▶ Textabschnitt:
# jtabbedpane aktivieren/deaktivieren



## mr.willow (27. Feb 2012)

Hallo 
Ich wollte mal wissen, wie man bei NetBeans eine tabbed pane deaktivieren kann.
habe keine einstellung gefunden 

Ich wollte, dass die regestrierkarten (panes) ja nach login-berechtigung freigegeben werden.
...hat das schon mal jemand gemacht?! :bahnhof:

DANKE schon mal 

Gruß mr.willow


----------



## Camino (27. Feb 2012)

Mit den Methoden add und remove kannst du beim JTabbedPane Panels hinzufügen oder löschen. Meinst du das mit freigeben?


----------



## Michael... (27. Feb 2012)

API Doku:
JTabbedPane (Java Platform SE 6)


----------



## mr.willow (28. Feb 2012)

Hallo 

DANKE erstmal für die antworten 
Ich meinte mit freigeben, dass wenn sich einer zB als "admin" anmeldet, dass nur für ihn die Admin-Regestriekarte freigegeben wird (von grauer Schrift in schwarze  ).
Genau wie man buttons enablen kann, habe ich gehofft das bei panels machen zu können...


----------



## Michael... (28. Feb 2012)

Schon mal in meinen Link rein und die Methode setEnabledAt angeschaut?

▶ Gezeigte Daten:

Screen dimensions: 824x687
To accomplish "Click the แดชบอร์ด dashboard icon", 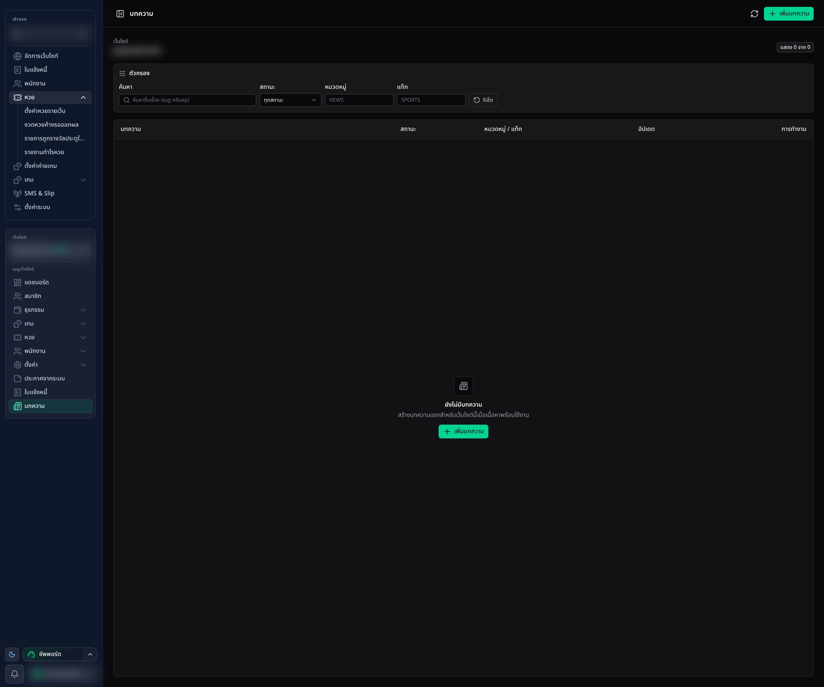I will [18, 283].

▶ Ziel: Schreibe den Forumsthread über das Aktivieren und Deaktivieren von Registerkarten in einer JTabbedPane nach dem letzten Beitrag weiter. Das Material hat damit nichts zu tun.

▶ Schriftliche Antwort:
----------



## mr.willow (28. Feb 2012)

Hallo Michael,
ja habe ich...aber nicht so richtig begriffen  
bin fleissig am probieren...muss mir da wohl nochmal beispiele ergoogln 

...


----------



## mr.willow (28. Feb 2012)

...vllt bin ich gerade zu blöd 
..also mal ganz einfach gefragt:

So ist die Struktur:

jtabbedpane   = mPanel  //im tabbedpane liegen 2 "unter"panel (p1 & p2)
  |--   jpanel1 = p1
  |--   jpanel2 = p2


Ich kann die Regstriekarten nur "ausgrauen", wenn ich mPanel "enable".
wenn ich nur p1 oder p2 enable (in gui eigenschaften) passiert nichts.
Habe probiert mit "setEnabled" und setEnabledAt" im Quellcode... irgendwie nicht gefunzt.


Ich wollte dass beim start der app nur p1 aktiv ist, wo sich ein anmeldefenster befindet.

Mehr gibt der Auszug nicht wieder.